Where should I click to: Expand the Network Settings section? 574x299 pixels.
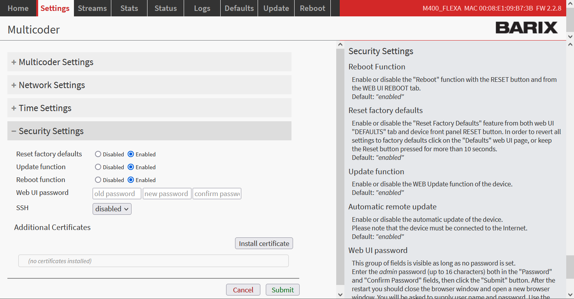click(x=52, y=85)
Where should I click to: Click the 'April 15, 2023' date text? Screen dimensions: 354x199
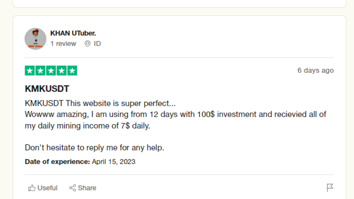tap(114, 162)
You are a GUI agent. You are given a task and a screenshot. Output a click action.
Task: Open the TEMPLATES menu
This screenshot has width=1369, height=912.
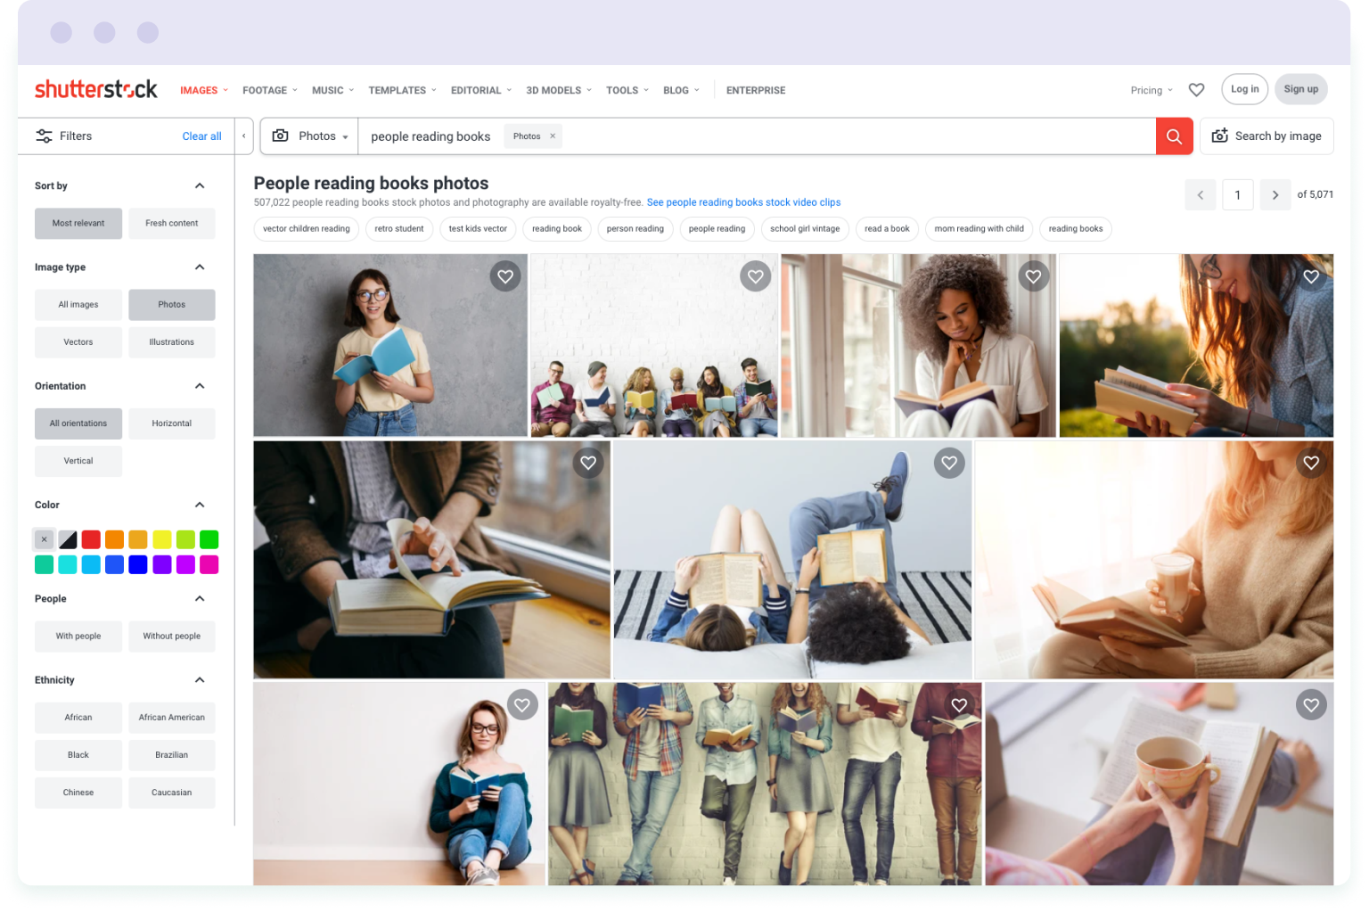[398, 90]
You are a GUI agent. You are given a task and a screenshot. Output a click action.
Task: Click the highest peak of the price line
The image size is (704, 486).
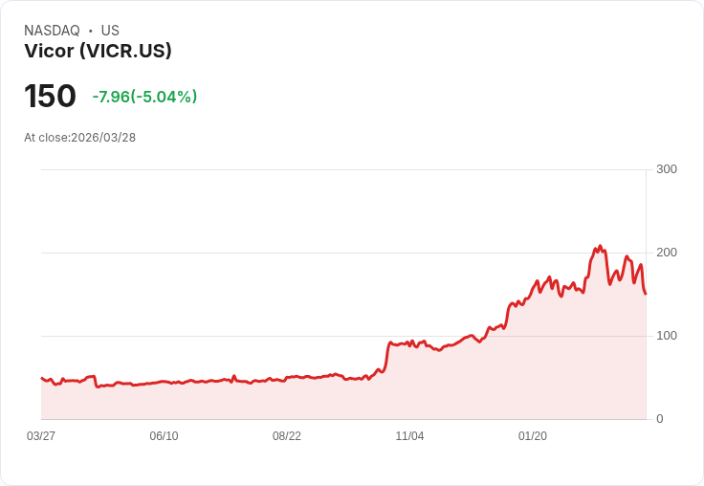pyautogui.click(x=600, y=247)

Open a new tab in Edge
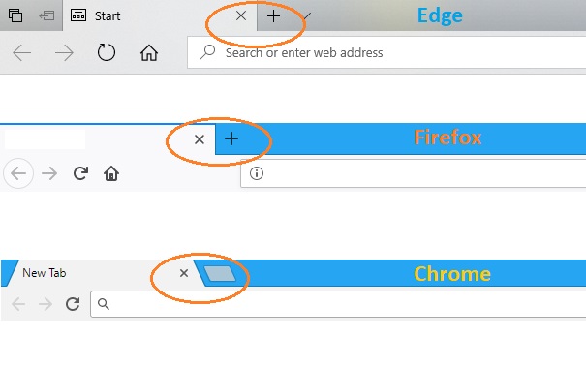click(x=273, y=16)
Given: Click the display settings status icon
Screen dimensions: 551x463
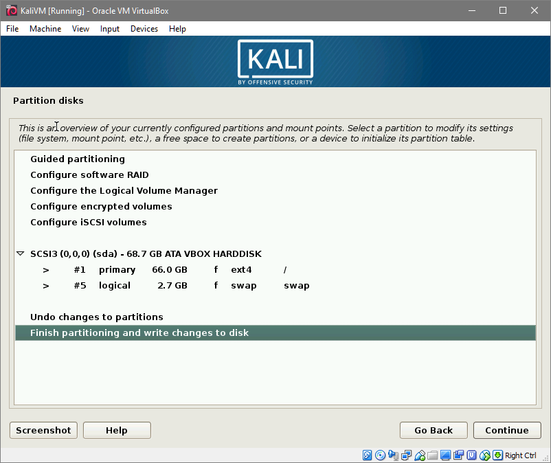Looking at the screenshot, I should tap(445, 455).
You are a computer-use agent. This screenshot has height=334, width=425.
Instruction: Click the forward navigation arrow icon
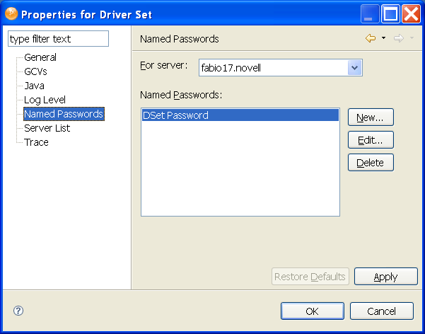399,38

= = = = = = =

Exercise objective:
Could you print the listing above word for word, without its pictures?

Response for this exercise:
Where should I click to: Expand the Network Settings section? 574x299 pixels.
click(x=52, y=85)
Where should I click to: Click the 'April 15, 2023' date text? Screen dimensions: 354x199
tap(114, 162)
You are a GUI agent. You are given a task and a screenshot. Output a click action.
Task: Open the TEMPLATES menu
This screenshot has width=1369, height=912.
[398, 90]
You are a GUI agent. You are given a task and a screenshot. Output a click action.
Task: Click the highest peak of the price line
The image size is (704, 486).
pyautogui.click(x=600, y=247)

Open a new tab in Edge
click(x=273, y=16)
Given: Click the display settings status icon
Screen dimensions: 551x463
Looking at the screenshot, I should tap(445, 455).
You are a computer-use agent. This screenshot has height=334, width=425.
Instruction: Click the forward navigation arrow icon
399,38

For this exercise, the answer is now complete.